PROBLEM DESCRIPTION - Every line below should be given again without alteration.

MATERIAL FOR THIS EXERCISE -
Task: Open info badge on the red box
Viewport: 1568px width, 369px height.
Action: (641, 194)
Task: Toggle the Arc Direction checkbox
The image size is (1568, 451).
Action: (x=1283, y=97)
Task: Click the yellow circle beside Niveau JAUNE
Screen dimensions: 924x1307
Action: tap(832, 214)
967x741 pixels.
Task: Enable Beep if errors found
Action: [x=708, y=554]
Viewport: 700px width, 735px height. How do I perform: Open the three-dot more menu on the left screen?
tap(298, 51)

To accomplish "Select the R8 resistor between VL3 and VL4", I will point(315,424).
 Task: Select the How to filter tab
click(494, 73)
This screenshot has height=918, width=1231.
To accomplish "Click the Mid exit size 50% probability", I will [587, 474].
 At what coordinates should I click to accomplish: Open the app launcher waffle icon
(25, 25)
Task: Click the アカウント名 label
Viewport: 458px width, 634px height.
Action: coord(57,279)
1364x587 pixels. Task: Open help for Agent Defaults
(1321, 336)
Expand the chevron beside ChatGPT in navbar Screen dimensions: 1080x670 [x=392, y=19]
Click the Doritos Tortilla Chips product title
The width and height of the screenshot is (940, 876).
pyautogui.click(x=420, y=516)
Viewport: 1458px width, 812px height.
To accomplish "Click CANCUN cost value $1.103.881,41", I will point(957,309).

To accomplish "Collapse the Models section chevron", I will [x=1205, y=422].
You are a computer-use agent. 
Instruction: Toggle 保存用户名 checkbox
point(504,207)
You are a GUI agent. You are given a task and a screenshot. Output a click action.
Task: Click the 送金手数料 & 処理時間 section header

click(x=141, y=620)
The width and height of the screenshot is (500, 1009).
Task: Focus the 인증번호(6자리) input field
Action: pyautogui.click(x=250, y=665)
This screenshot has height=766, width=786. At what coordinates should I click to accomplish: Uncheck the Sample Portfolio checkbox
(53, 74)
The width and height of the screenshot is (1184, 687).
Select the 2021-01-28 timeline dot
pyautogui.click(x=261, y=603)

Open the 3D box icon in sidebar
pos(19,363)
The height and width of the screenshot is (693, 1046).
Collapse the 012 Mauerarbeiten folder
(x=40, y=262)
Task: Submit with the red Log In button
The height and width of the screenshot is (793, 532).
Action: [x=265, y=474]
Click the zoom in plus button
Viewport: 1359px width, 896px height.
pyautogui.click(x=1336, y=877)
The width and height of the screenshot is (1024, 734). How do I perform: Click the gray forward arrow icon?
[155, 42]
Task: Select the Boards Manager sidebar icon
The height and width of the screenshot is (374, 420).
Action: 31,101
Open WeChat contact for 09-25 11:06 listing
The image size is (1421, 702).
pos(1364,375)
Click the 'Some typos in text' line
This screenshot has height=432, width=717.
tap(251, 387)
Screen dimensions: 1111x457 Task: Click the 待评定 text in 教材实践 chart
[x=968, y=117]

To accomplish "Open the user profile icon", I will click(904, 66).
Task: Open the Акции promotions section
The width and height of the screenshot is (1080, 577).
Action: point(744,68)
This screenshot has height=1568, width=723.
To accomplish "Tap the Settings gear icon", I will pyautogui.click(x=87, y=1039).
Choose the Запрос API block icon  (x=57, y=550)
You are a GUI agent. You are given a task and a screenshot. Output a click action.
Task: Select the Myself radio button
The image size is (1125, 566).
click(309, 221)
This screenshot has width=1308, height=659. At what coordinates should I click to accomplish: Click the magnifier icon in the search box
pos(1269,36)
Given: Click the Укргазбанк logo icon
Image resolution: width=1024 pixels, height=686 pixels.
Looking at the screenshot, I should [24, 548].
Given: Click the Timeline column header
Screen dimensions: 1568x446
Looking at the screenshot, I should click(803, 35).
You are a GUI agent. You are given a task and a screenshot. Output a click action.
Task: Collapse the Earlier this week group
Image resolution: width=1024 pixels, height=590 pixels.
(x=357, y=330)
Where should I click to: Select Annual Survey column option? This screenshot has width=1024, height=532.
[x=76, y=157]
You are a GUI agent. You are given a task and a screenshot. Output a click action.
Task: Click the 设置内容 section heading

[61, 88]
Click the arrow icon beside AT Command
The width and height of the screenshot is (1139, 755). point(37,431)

RESULT -
Task: Open info badge on the red box
Viewport: 1568px width, 369px height.
Action: (641, 194)
Task: Toggle the Arc Direction checkbox
The image size is (1568, 451).
Action: (x=1283, y=97)
Task: Click the yellow circle beside Niveau JAUNE
Screen dimensions: 924x1307
Action: tap(832, 214)
967x741 pixels.
Task: Enable Beep if errors found
Action: [x=708, y=554]
Viewport: 700px width, 735px height. How do I perform: Open the three-dot more menu on the left screen?
tap(298, 51)

To accomplish "Select the R8 resistor between VL3 and VL4", I will point(315,424).
 Task: Select the How to filter tab
click(494, 73)
This screenshot has height=918, width=1231.
To accomplish "Click the Mid exit size 50% probability", I will [587, 474].
 At what coordinates should I click to accomplish: Open the app launcher waffle icon
(25, 25)
Task: Click the アカウント名 label
Viewport: 458px width, 634px height.
Action: coord(57,279)
1364x587 pixels. Task: Open help for Agent Defaults
(1321, 336)
Expand the chevron beside ChatGPT in navbar Screen dimensions: 1080x670 [x=392, y=19]
Click the Doritos Tortilla Chips product title
The width and height of the screenshot is (940, 876).
pyautogui.click(x=420, y=516)
Viewport: 1458px width, 812px height.
To accomplish "Click CANCUN cost value $1.103.881,41", I will point(957,309).

To accomplish "Collapse the Models section chevron", I will [x=1205, y=422].
You are a computer-use agent. 
Instruction: Toggle 保存用户名 checkbox
point(504,207)
You are a GUI agent. You are given a task and a screenshot. Output a click action.
Task: Click the 送金手数料 & 処理時間 section header

click(x=141, y=620)
The width and height of the screenshot is (500, 1009).
Task: Focus the 인증번호(6자리) input field
Action: pyautogui.click(x=250, y=665)
This screenshot has height=766, width=786. At what coordinates should I click to accomplish: Uncheck the Sample Portfolio checkbox
(53, 74)
The width and height of the screenshot is (1184, 687).
Select the 2021-01-28 timeline dot
pyautogui.click(x=261, y=603)

Open the 3D box icon in sidebar
pos(19,363)
The height and width of the screenshot is (693, 1046).
Collapse the 012 Mauerarbeiten folder
(x=40, y=262)
Task: Submit with the red Log In button
The height and width of the screenshot is (793, 532).
Action: [x=265, y=474]
Click the zoom in plus button
Viewport: 1359px width, 896px height.
pyautogui.click(x=1336, y=877)
The width and height of the screenshot is (1024, 734). How do I perform: Click the gray forward arrow icon?
[155, 42]
Task: Select the Boards Manager sidebar icon
The height and width of the screenshot is (374, 420).
Action: 31,101
Open WeChat contact for 09-25 11:06 listing
The image size is (1421, 702).
pos(1364,375)
Click the 'Some typos in text' line
This screenshot has height=432, width=717.
tap(251, 387)
Screen dimensions: 1111x457 Task: Click the 待评定 text in 教材实践 chart
[x=968, y=117]

To accomplish "Open the user profile icon", I will click(904, 66).
Task: Open the Акции promotions section
The width and height of the screenshot is (1080, 577).
Action: point(744,68)
This screenshot has height=1568, width=723.
To accomplish "Tap the Settings gear icon", I will pyautogui.click(x=87, y=1039).
Choose the Запрос API block icon  (x=57, y=550)
You are a GUI agent. You are given a task and a screenshot. Output a click action.
Task: Select the Myself radio button
The image size is (1125, 566).
click(309, 221)
This screenshot has width=1308, height=659. At what coordinates should I click to accomplish: Click the magnifier icon in the search box
pos(1269,36)
Given: Click the Укргазбанк logo icon
Image resolution: width=1024 pixels, height=686 pixels.
Looking at the screenshot, I should [24, 548].
Given: Click the Timeline column header
Screen dimensions: 1568x446
Looking at the screenshot, I should click(803, 35).
You are a GUI agent. You are given a task and a screenshot. Output a click action.
Task: Collapse the Earlier this week group
Image resolution: width=1024 pixels, height=590 pixels.
(x=357, y=330)
Where should I click to: Select Annual Survey column option? This screenshot has width=1024, height=532.
[x=76, y=157]
You are a GUI agent. You are given a task and a screenshot. Output a click action.
Task: Click the 设置内容 section heading

[61, 88]
Click the arrow icon beside AT Command
The width and height of the screenshot is (1139, 755). point(37,431)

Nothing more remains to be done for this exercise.